Exercise details:
The answer is to be an exact copy of the lines below running from the line with "Screen dimensions: 612x792" down to the line with "Task: Select the", both ends included, and nothing more.
** Opening Data to examine block **
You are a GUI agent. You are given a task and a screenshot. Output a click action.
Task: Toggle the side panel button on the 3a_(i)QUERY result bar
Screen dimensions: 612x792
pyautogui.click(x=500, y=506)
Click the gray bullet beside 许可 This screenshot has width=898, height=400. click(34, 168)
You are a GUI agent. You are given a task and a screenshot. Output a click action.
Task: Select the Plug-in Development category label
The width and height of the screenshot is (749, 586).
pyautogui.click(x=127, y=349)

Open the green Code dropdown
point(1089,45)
** Closing Data to examine block **
** Opening Data to examine block **
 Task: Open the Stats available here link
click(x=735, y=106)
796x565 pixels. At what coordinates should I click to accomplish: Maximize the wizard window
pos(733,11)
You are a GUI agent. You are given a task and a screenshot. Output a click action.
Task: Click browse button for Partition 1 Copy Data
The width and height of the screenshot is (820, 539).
** Closing Data to examine block **
Finished exercise:
Screen dimensions: 612x792
pyautogui.click(x=500, y=506)
Click the gray bullet beside 许可 This screenshot has width=898, height=400. click(34, 168)
You are a GUI agent. You are given a task and a screenshot. Output a click action.
Task: Select the Plug-in Development category label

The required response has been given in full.